Go to the line with "The image size" in the entries below and write out every line from there through the line with "The width and", exactly and without pictures.

(Collection entries)
- - -
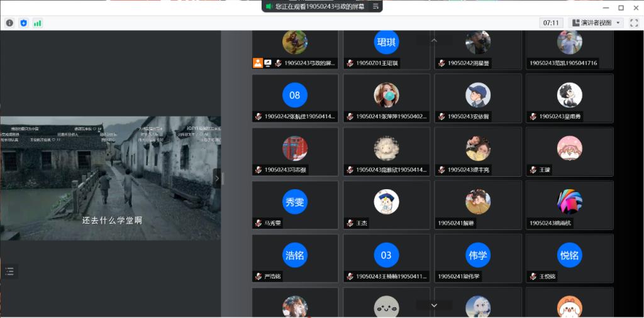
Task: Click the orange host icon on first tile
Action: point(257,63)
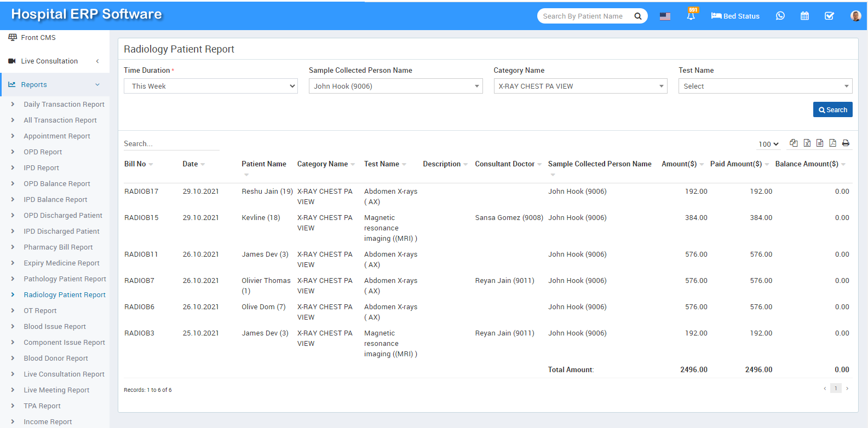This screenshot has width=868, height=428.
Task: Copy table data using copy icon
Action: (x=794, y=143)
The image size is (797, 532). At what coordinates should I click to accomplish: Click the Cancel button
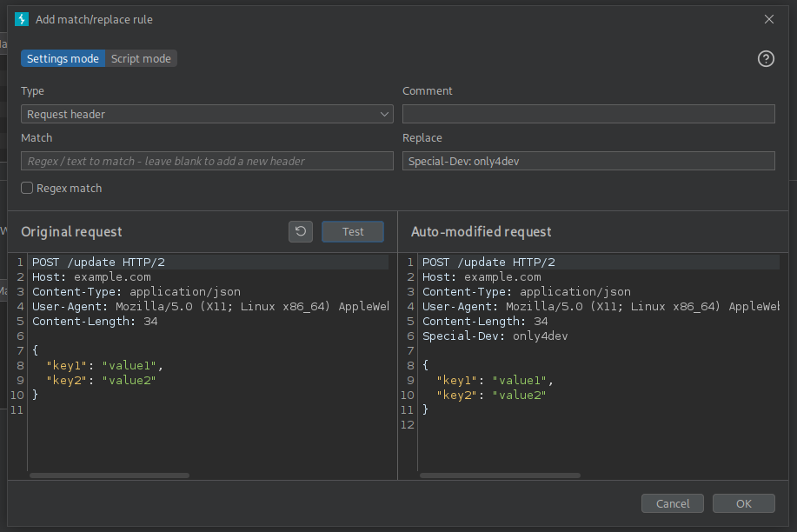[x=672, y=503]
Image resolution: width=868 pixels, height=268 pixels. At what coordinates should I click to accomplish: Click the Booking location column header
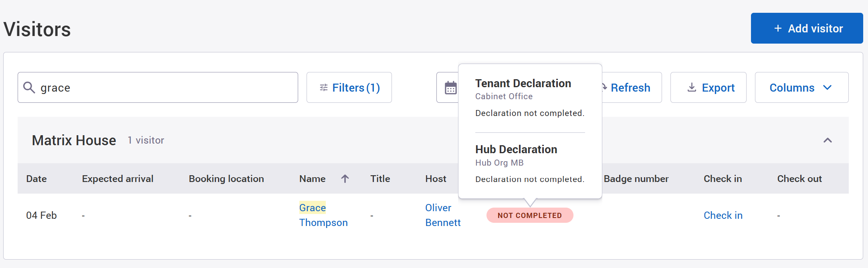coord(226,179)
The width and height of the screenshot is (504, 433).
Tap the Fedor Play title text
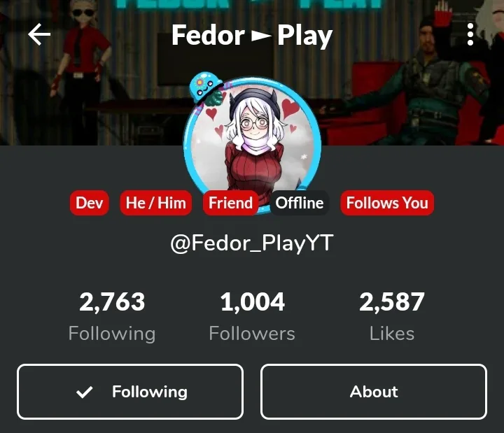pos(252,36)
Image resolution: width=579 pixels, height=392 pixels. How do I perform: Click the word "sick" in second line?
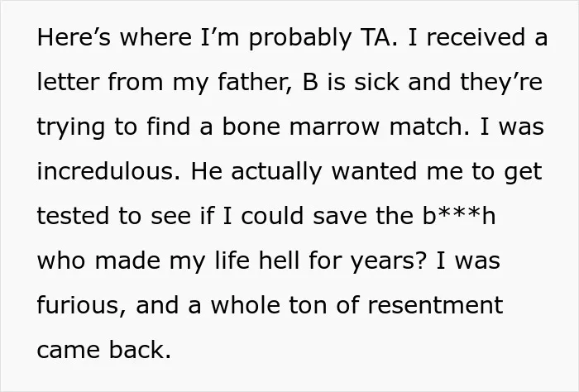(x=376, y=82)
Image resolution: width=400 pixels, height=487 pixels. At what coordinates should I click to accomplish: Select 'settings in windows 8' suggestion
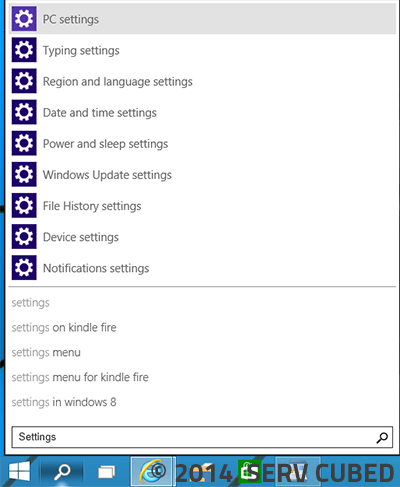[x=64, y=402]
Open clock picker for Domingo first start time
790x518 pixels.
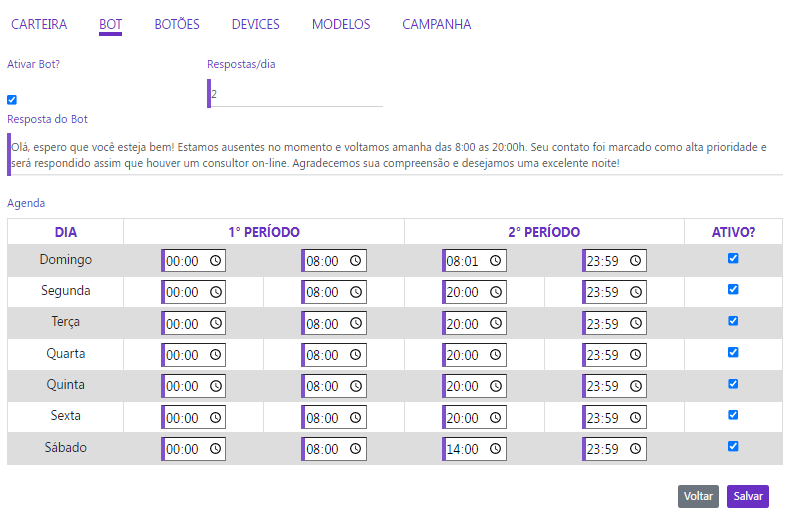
- - -
Exercise answer:
The image size is (797, 532). At what coordinates should I click to accomplish: Click the Cancel button
[x=672, y=503]
Image resolution: width=868 pixels, height=268 pixels. At what coordinates should I click to accomplish: Click the Booking location column header
coord(226,179)
The width and height of the screenshot is (504, 433).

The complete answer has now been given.